GOAL OF THE EXERCISE:
Transcribe the records from the line containing "780x653 pixels. At" onward, up to and including the final line, exactly and without anything else.

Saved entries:
= Beginning of Section =

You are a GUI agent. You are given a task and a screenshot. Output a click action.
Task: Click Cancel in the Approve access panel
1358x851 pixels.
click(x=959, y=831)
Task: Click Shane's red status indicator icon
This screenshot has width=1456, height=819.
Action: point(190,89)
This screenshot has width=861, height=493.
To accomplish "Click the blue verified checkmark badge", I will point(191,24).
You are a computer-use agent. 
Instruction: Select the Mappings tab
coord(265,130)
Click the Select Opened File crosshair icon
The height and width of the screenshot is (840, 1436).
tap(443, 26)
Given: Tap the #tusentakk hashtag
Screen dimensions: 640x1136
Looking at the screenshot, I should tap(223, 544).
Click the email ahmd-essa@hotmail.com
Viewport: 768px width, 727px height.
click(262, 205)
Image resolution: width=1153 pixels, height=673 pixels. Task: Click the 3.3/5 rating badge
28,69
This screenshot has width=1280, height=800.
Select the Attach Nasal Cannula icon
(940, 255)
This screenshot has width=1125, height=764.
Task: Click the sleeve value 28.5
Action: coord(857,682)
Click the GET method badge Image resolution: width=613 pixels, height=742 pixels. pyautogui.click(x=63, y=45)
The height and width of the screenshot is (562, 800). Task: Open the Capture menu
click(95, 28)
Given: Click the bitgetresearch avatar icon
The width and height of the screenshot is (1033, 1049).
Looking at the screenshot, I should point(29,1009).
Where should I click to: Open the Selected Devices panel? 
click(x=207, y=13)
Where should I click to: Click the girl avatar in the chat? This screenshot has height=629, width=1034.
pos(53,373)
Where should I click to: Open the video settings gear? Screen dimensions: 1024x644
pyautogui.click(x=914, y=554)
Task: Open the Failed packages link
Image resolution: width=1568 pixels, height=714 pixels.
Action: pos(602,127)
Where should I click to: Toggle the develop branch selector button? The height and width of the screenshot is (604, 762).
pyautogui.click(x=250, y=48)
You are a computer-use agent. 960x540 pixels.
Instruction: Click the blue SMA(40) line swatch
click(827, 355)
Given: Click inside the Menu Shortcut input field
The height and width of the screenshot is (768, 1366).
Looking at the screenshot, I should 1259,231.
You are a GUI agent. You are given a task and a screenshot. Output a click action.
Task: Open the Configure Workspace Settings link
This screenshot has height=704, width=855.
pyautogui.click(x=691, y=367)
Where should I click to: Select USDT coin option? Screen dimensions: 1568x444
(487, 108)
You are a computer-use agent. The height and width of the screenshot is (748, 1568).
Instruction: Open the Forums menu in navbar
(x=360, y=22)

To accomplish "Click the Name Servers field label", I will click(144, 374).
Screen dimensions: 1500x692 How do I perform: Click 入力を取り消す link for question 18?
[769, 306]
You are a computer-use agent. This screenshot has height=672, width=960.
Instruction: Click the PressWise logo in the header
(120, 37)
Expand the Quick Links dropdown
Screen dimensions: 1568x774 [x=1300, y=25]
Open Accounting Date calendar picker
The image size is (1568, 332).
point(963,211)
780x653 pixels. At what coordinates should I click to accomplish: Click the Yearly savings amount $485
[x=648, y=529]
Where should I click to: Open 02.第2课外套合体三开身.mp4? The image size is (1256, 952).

= End of Section =

TASK RESULT:
780x653 pixels. At what coordinates should I click to accomplish: Click the Yearly savings amount $485
[x=648, y=529]
Where should I click to: Open 02.第2课外套合体三开身.mp4? The image size is (1256, 952).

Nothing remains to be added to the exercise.